I have never been totally happy, no pun intended, with positive psychology’s approach to objectively bad situations.  I am totally persuaded by our ability to make the best of good situation.  I am persuaded by our contribution to sort-of-bad situations.  I am persuaded that in a terminal situation, we may as well be happy.  I can also  point you towards little experiments that cost you nothing but your time and that you can try on your own.

Where positive psychology might have little to offer

But there are three situations where I am not persuaded positive psychology can help us much, though in truth, nothing much helps in these situations.

First, when you are in a bad situation alone, and I mean socially alone.  I haven’t looked closely at being physically alone.

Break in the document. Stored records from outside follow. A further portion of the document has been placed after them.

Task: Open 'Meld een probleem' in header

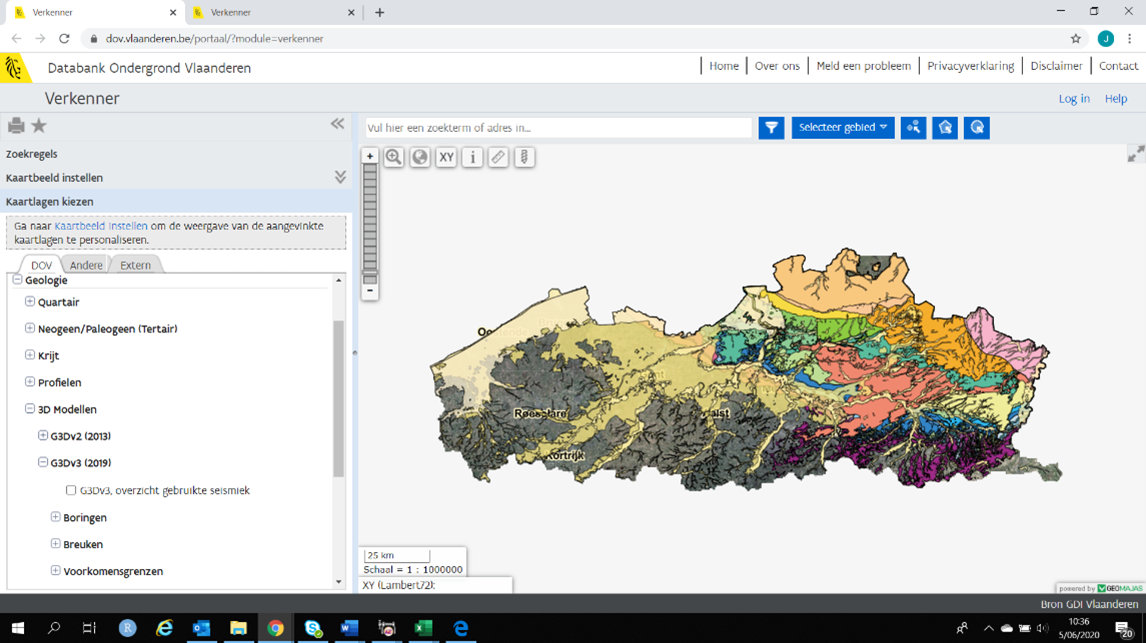Action: click(x=863, y=66)
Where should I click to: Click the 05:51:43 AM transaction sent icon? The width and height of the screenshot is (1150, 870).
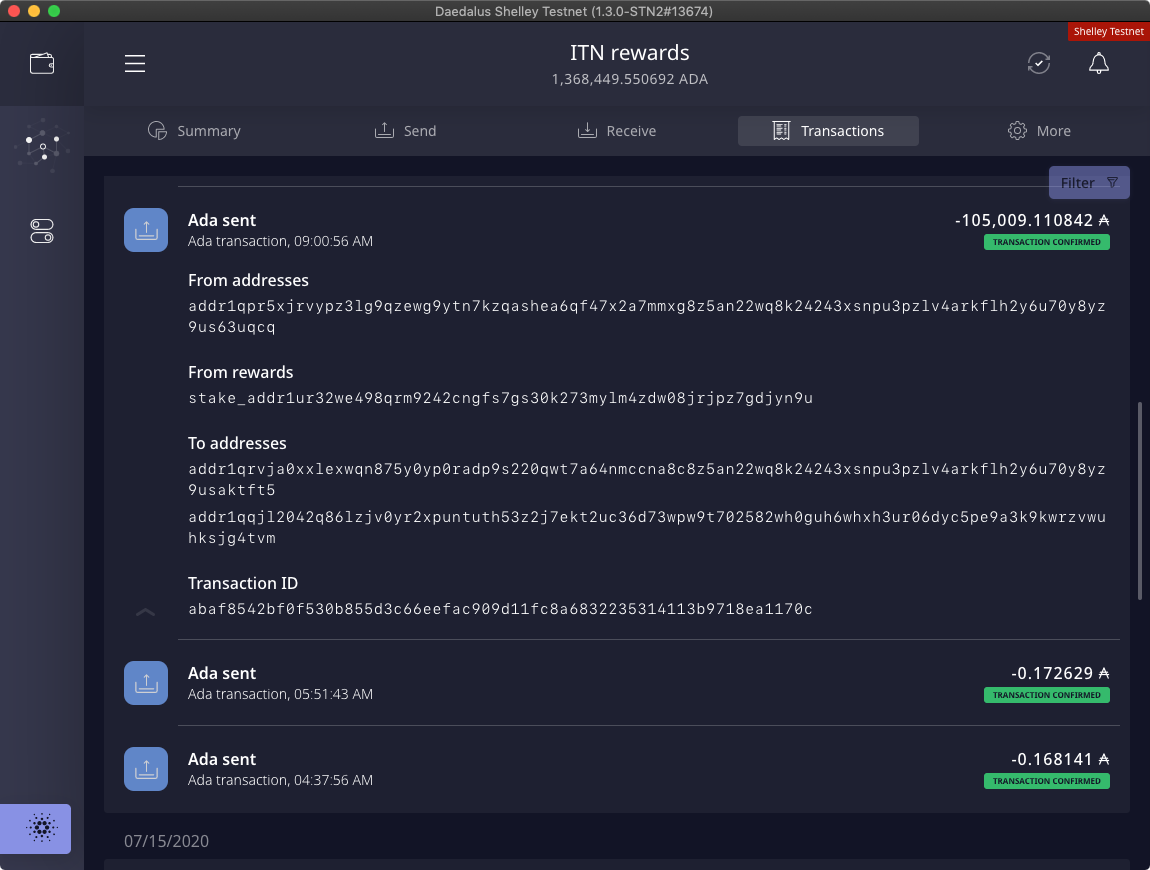tap(146, 683)
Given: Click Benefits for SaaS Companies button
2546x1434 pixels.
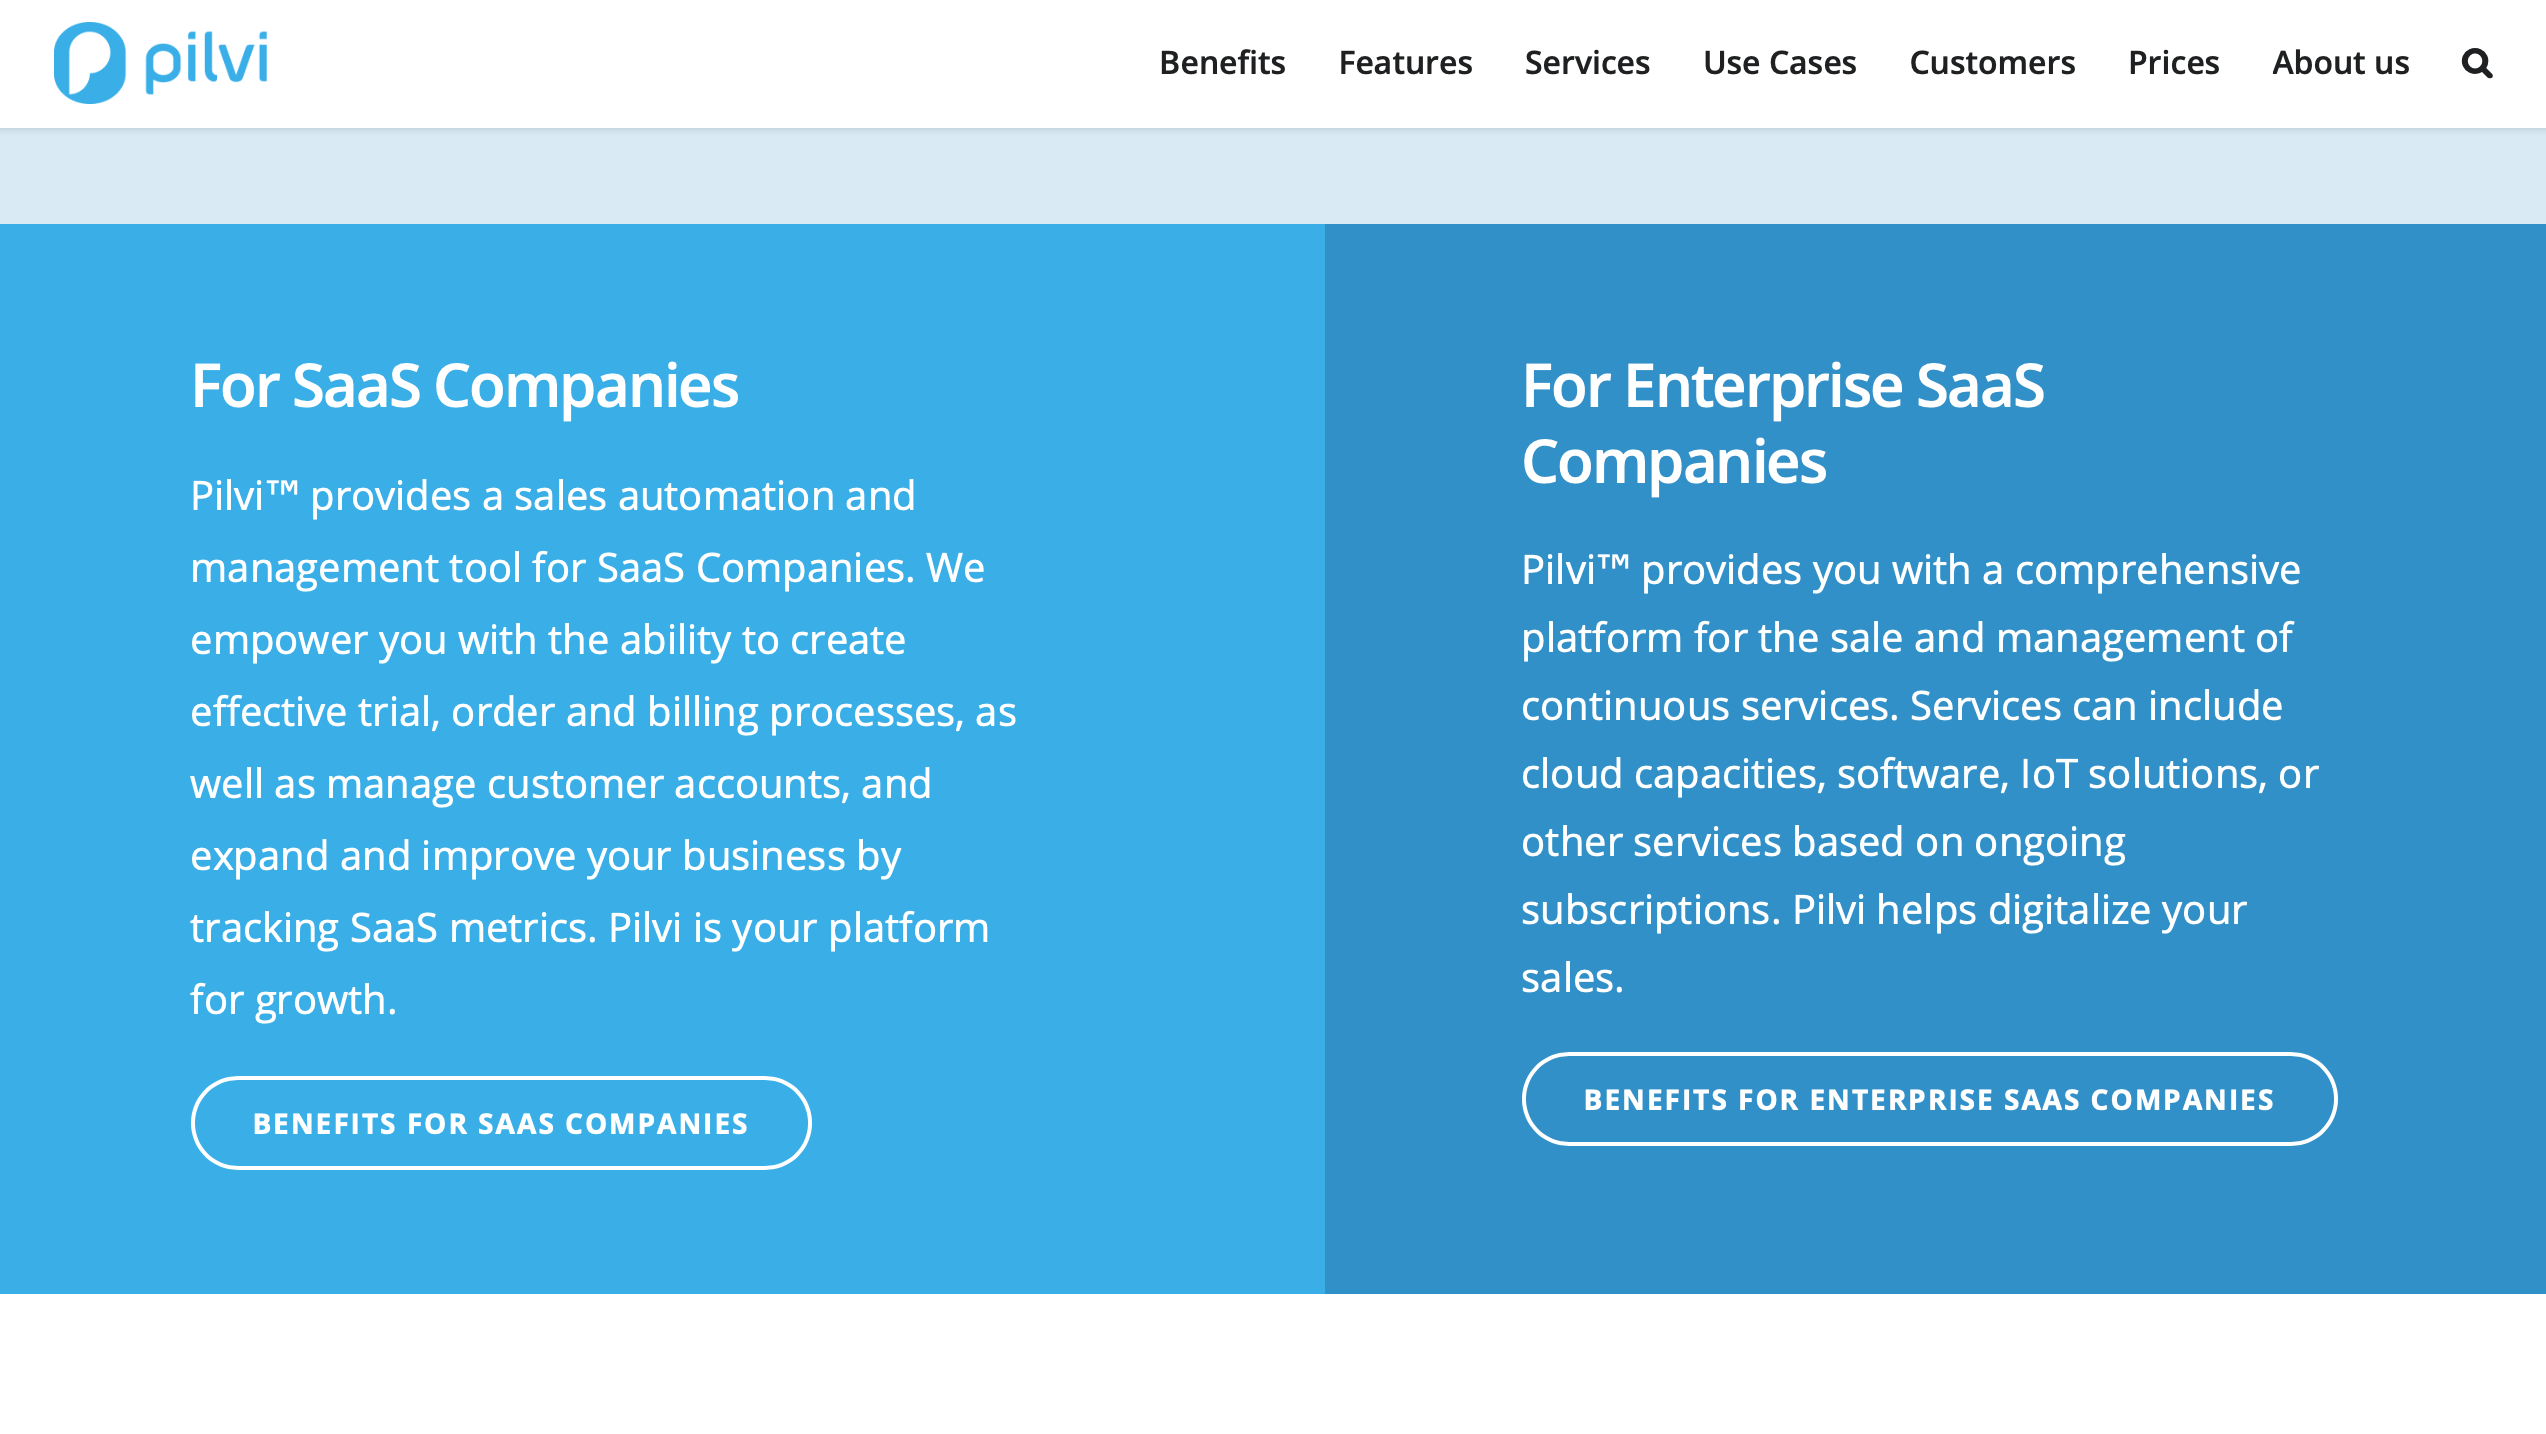Looking at the screenshot, I should pyautogui.click(x=501, y=1123).
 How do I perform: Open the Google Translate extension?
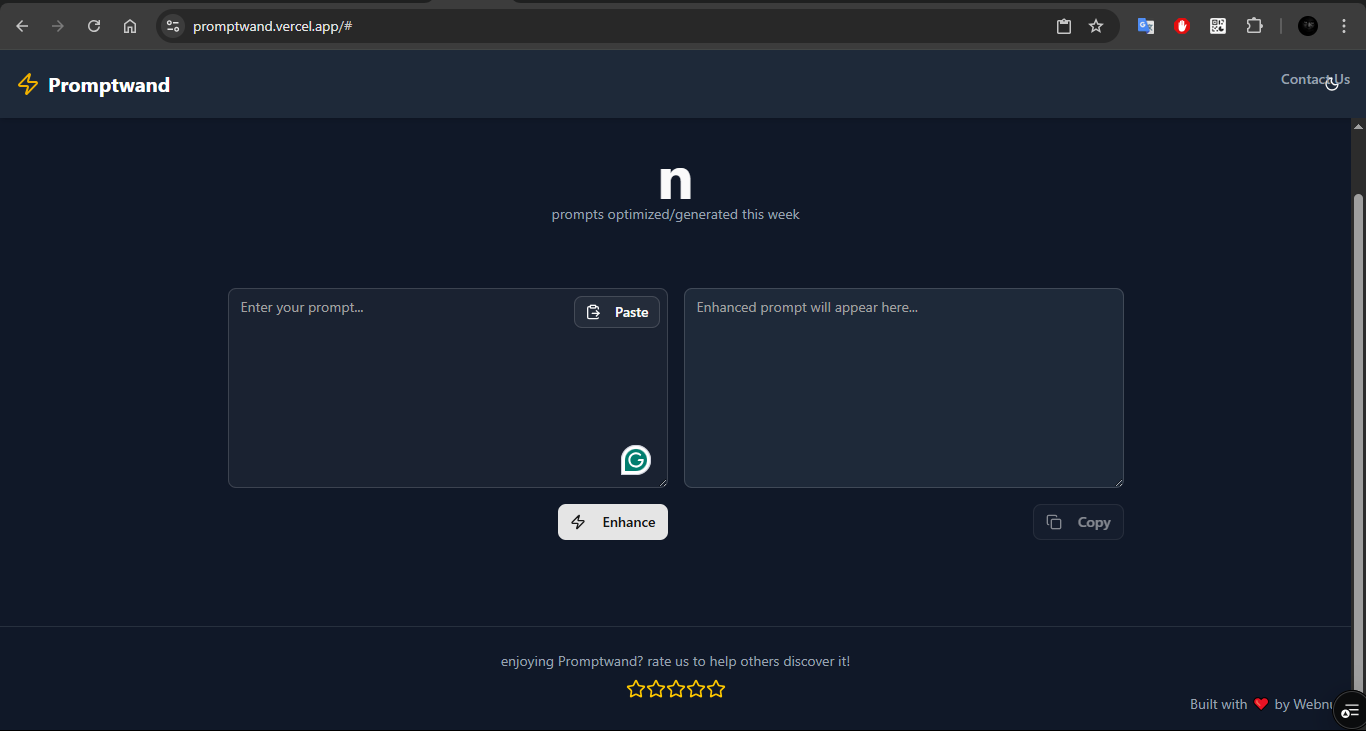point(1146,26)
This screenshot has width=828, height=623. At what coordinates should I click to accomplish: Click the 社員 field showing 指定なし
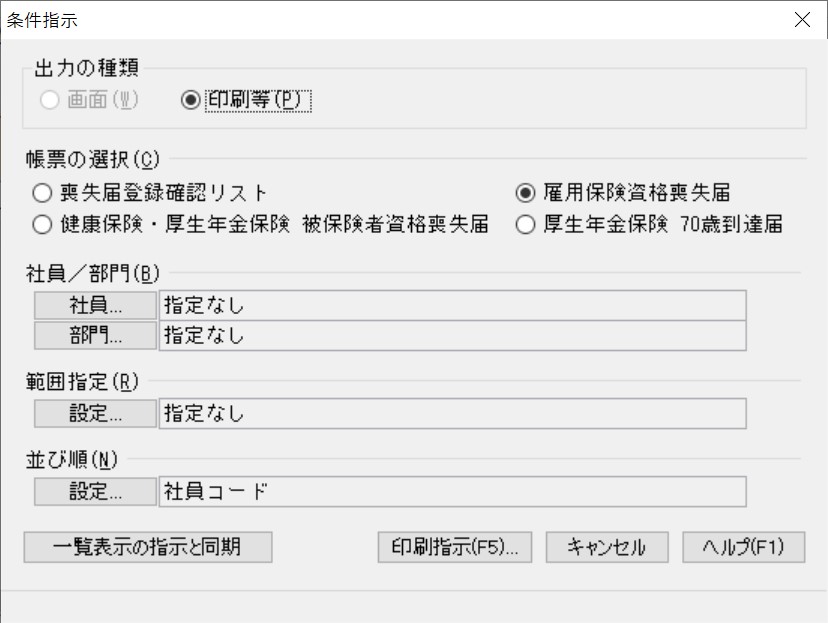tap(453, 305)
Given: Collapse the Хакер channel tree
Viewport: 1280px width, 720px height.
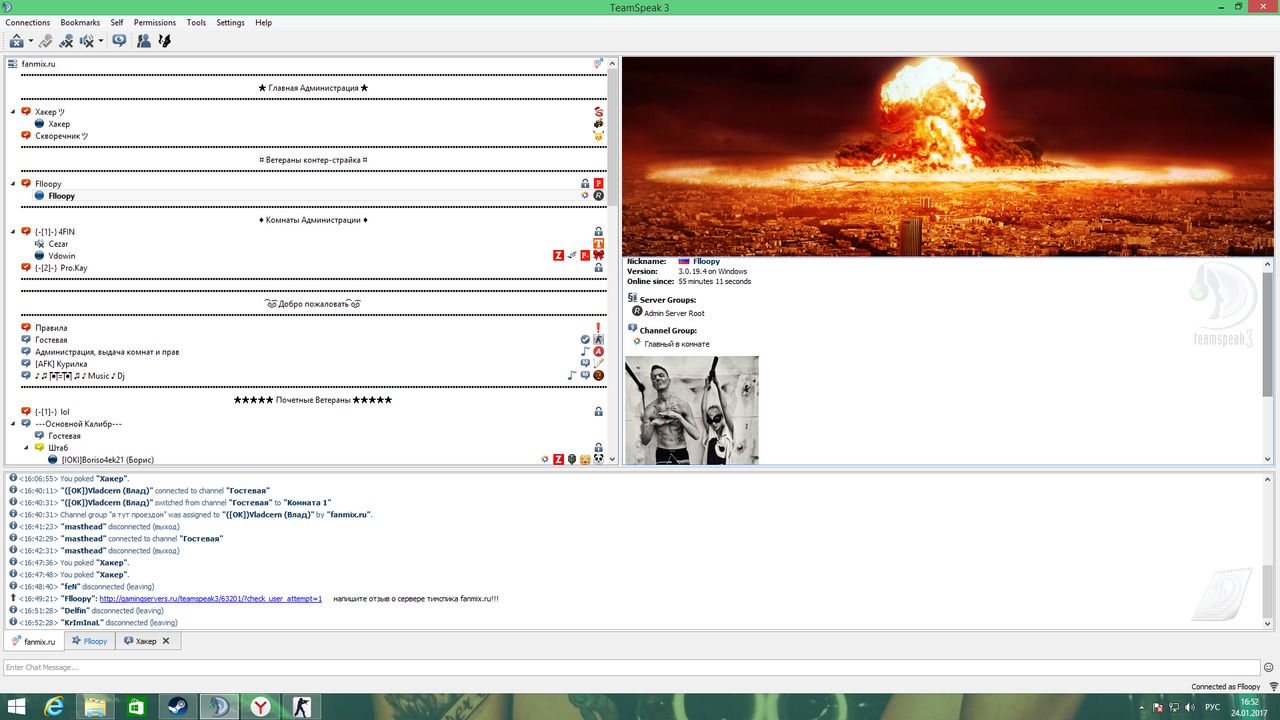Looking at the screenshot, I should [14, 112].
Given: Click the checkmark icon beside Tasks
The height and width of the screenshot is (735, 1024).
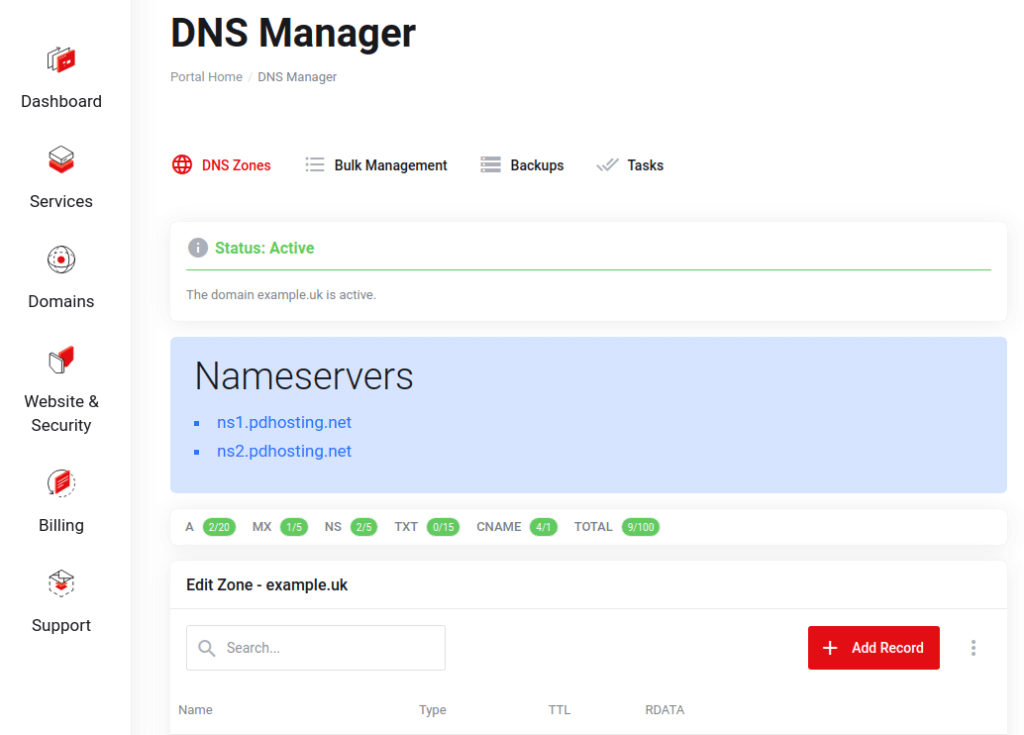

Second, when other people will harm you, unless you harm them first.

Third, when you have experienced sustained social abuse and your fight/flight mechanism is on a hair trigger.

Thinking about tragedy with movies

I watched a Scottish movie over the weekend, 16 Years of Alcohol, that illustrated a combination of these three situations.  The protagonist grew up with an alcoholic father and joined a gang.  While he was generally terrorizing the neighborhood, he met a girl and was motivated to change his life.  The story is about his intelligent and thoughtful attempts and ultimately his death on the streets.

We can compare this story to Goodbye Mr Chips, which I watched last weekend, and the well known movie about hope, Shawshank Redemption.  In Shawshank, we have a protagonist who out-thinks and outwits people and is able to leave the situation by tunneling out of the jail.  In Goodbye Mr Chips, the protagonist has a mentor who is slightly above the situation and he is able to grow himself and ultimately change the environment around him.   Put this starkly, I think you already see the shape of my point.

In 16 Years of Alcohol, the agent of change, a young woman, was a resource but not sufficient to change the situation for the protagonist.  And  importantly, he did not exit the situation.  I’m afraid he should have left town!

Where is hope in a hopeless place?

The protagonist asks himself at one point: where is hope in a hopeless place?  There was an excellent line though where the young lady suggests to the protagonist that the past does not come looking for him – that he went looking for the past.  And he talks about stopping the past leaking into your heart.  These are good points – with slightly more resources and slightly less stress, he might have made it.

Extreme hardship and an abiding memory of struggle and courage

This is a realistic account of dealing with extreme hardship.  If you are interested in using positive psychology to move on from bad places, you should have a look.  Though a tragedy and not a feel good movie, you are left with an abiding memory of struggle and courage.  It is a respectful account of people brought up in the hardest places in our society.